- **TASK BRIEF**
State how many lines of the records contain the string "avatar", and give no other information.

- **Stored data**
%%

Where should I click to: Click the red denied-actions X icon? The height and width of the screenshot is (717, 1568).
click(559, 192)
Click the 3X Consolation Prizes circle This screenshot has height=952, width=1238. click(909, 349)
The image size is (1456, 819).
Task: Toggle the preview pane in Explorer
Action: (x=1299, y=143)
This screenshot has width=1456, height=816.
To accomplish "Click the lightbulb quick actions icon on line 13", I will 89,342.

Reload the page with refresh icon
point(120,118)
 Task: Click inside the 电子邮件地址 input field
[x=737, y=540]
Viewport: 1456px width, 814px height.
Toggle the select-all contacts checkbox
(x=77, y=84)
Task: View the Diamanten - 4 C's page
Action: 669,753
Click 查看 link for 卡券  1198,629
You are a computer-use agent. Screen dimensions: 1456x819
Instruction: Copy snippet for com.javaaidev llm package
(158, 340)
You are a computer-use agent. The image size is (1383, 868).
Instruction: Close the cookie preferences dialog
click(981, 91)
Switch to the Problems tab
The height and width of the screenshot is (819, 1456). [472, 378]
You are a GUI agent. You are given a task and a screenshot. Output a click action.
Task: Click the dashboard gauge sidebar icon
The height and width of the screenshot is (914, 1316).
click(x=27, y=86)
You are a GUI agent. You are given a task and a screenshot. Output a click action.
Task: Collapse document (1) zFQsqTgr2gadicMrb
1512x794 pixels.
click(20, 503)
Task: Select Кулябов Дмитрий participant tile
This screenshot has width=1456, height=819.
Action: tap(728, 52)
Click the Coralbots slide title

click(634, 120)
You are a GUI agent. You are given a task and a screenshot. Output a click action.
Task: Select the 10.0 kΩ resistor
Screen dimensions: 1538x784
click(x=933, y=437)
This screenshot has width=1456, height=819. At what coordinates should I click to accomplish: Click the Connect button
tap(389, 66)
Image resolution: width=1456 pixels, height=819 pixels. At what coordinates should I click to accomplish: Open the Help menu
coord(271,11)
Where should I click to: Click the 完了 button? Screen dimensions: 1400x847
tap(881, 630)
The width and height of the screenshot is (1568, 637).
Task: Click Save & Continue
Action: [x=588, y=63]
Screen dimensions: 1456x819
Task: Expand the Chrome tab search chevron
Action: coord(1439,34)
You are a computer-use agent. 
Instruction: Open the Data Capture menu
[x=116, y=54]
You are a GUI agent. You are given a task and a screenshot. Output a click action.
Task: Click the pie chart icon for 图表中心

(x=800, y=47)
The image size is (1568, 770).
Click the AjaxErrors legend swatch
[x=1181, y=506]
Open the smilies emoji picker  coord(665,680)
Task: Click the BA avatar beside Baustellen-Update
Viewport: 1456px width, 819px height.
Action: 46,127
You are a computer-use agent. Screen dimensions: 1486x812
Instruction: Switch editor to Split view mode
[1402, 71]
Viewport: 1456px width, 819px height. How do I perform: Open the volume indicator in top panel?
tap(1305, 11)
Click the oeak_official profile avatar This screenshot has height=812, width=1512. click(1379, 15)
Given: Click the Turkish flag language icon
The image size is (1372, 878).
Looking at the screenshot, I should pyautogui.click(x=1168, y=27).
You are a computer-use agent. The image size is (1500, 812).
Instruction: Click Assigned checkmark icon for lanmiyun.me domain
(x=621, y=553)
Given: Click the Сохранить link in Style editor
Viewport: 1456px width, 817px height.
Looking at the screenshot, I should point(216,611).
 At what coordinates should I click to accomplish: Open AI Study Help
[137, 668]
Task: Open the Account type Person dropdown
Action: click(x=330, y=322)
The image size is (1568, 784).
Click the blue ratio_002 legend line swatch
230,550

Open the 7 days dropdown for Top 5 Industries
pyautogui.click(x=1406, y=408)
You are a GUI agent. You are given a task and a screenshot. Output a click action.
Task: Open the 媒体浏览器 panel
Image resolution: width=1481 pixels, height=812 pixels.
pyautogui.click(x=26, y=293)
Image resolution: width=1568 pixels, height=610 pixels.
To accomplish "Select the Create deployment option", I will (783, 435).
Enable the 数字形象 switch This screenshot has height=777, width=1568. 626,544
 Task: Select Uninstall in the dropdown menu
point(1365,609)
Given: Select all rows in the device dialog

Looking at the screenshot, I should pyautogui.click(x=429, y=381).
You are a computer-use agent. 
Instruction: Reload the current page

%%

- **WRITTEN ANSWER**
2